## What you should do
Verbatim copy, pictures excluded: every line from the one with "Where should I" through the final line of the data below, and no other line.

## Given records

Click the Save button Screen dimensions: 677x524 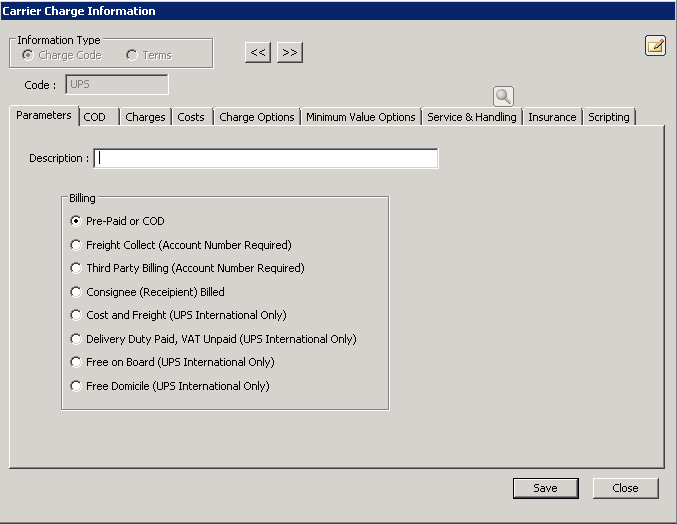pos(545,488)
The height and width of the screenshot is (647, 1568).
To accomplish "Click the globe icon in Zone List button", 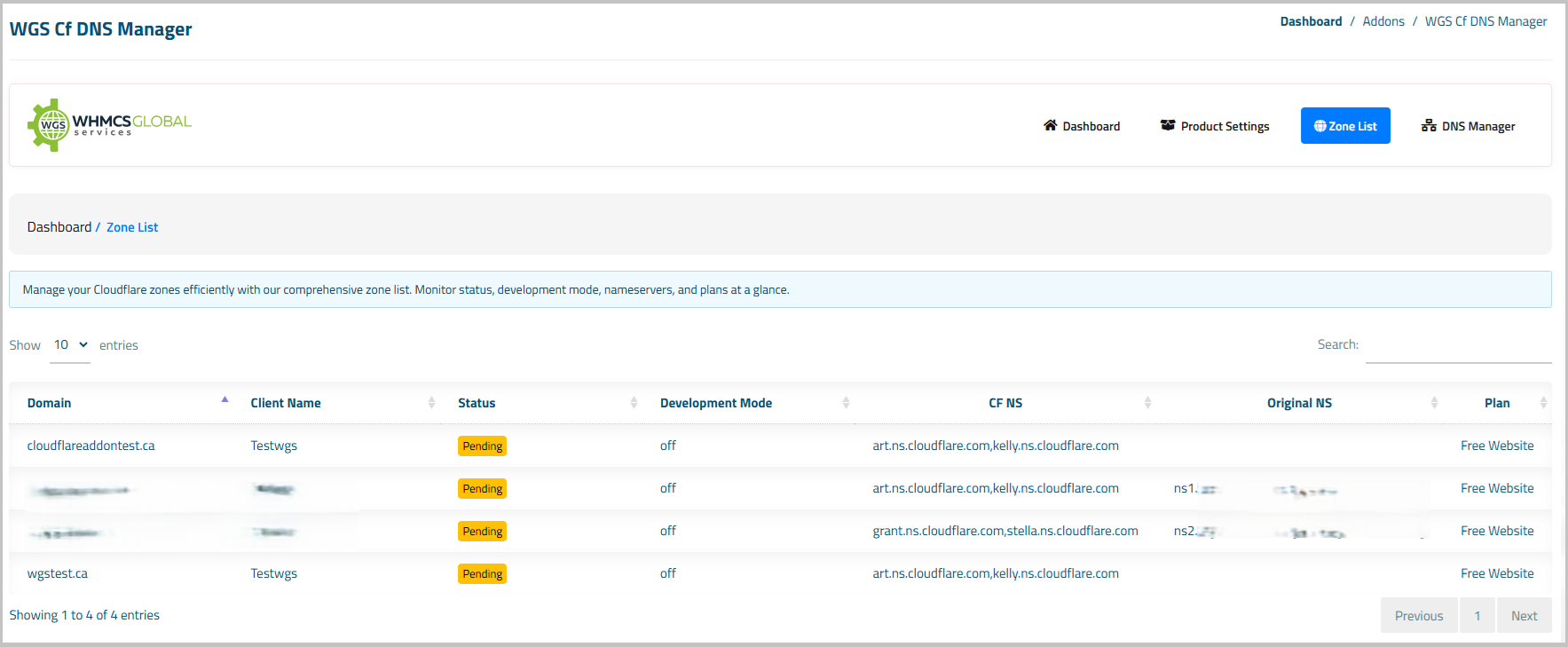I will (1320, 126).
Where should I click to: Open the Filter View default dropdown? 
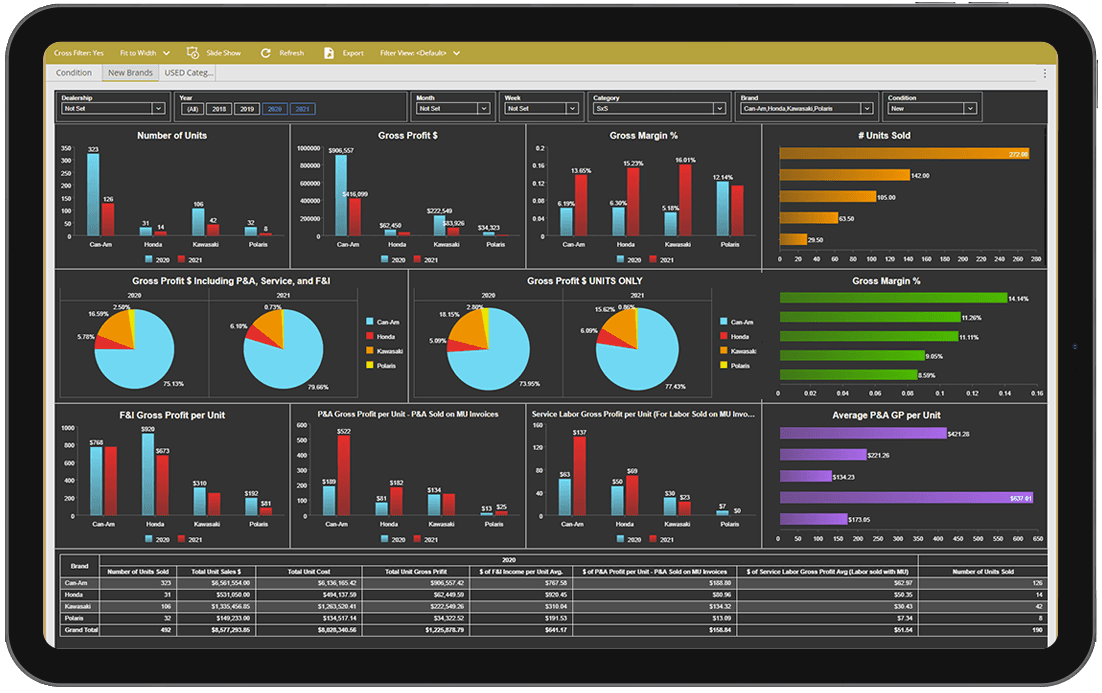pyautogui.click(x=456, y=53)
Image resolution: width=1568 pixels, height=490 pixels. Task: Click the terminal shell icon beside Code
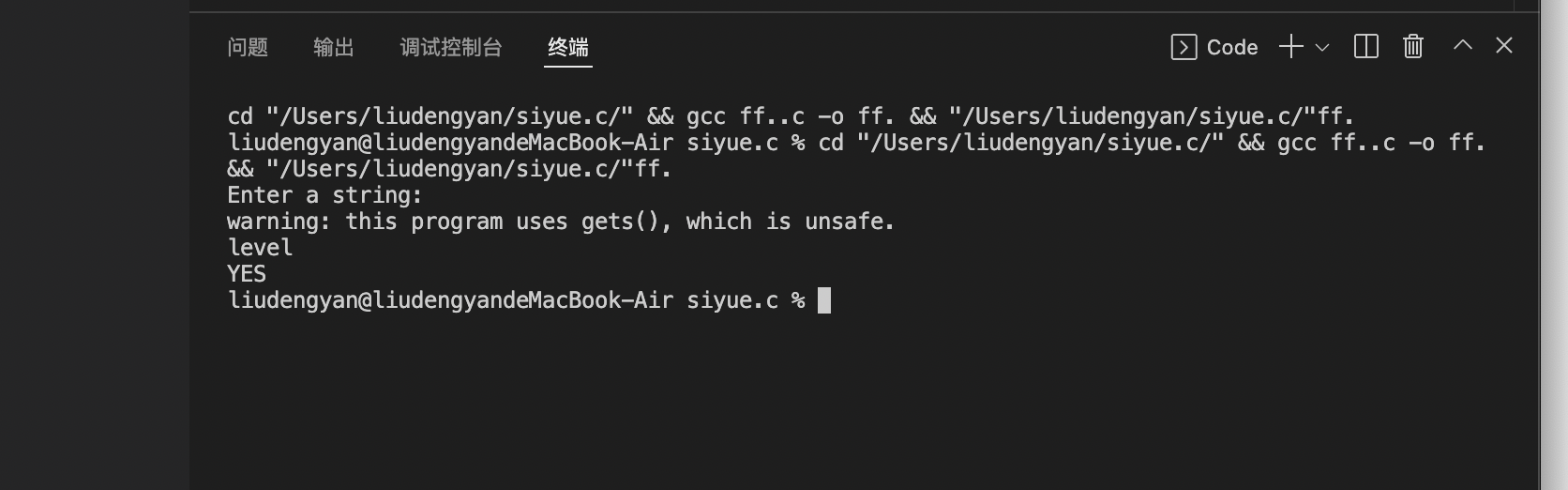coord(1184,47)
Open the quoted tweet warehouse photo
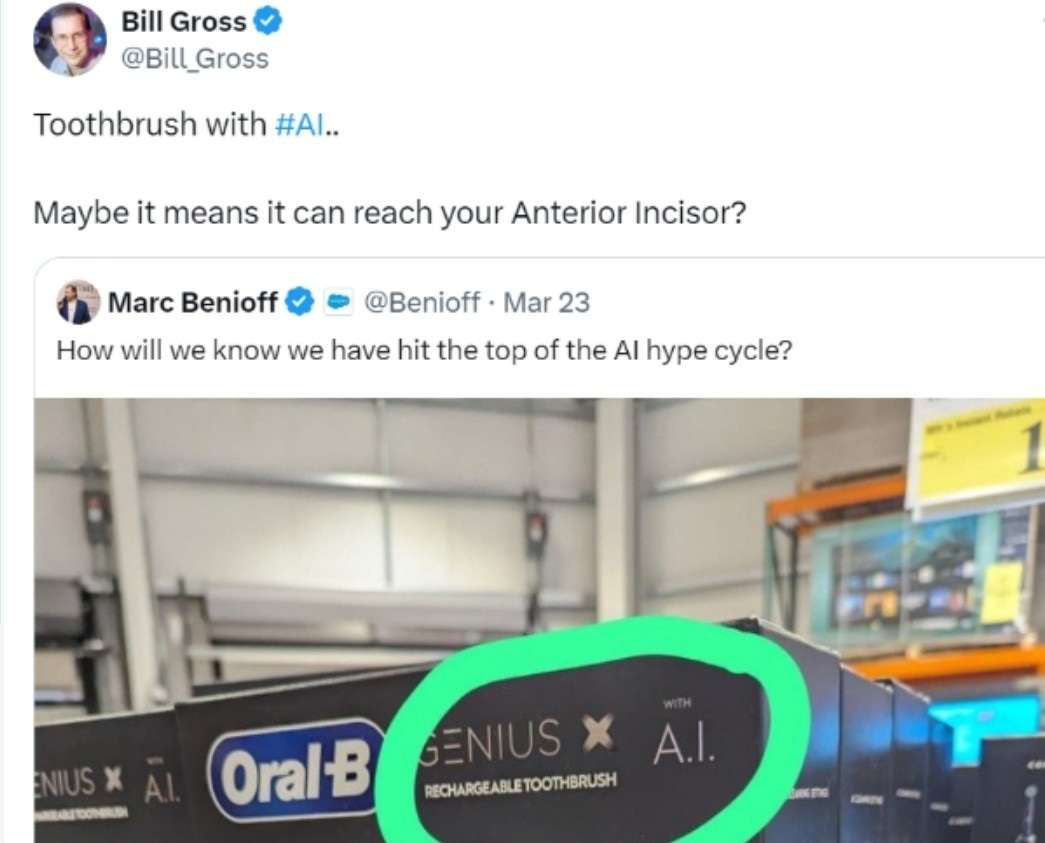The image size is (1045, 843). point(539,620)
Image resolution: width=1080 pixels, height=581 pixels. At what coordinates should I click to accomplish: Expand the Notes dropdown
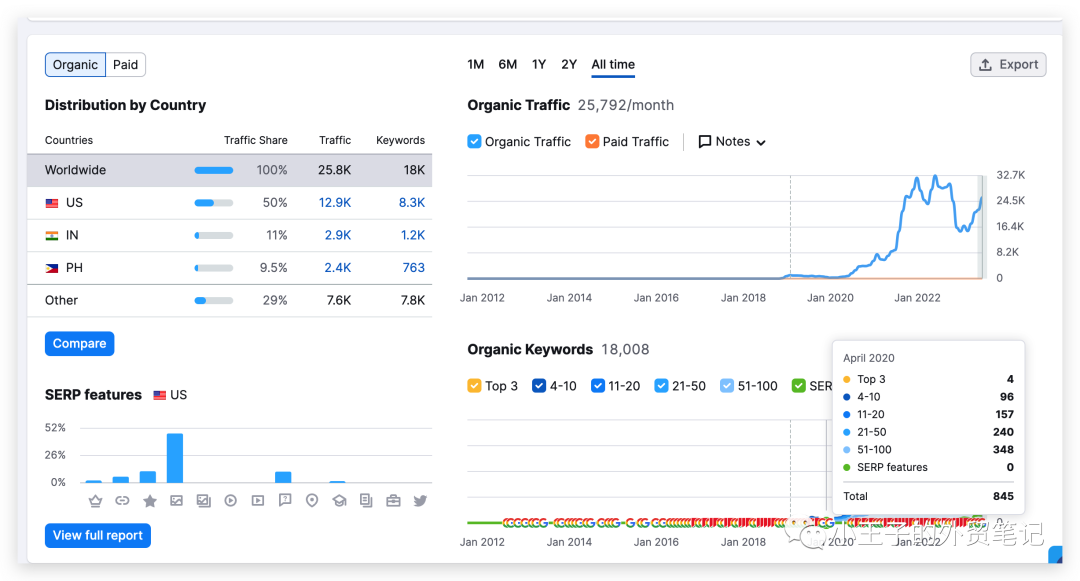tap(732, 142)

## Problem solution
Where should I click to: Open the Filter View default dropdown? 
pyautogui.click(x=456, y=53)
Image resolution: width=1568 pixels, height=490 pixels. Task: Click the terminal shell icon beside Code
coord(1184,47)
Open the quoted tweet warehouse photo
The image size is (1045, 843). point(539,620)
Image resolution: width=1080 pixels, height=581 pixels. At what coordinates should I click to accomplish: Expand the Notes dropdown
tap(732, 142)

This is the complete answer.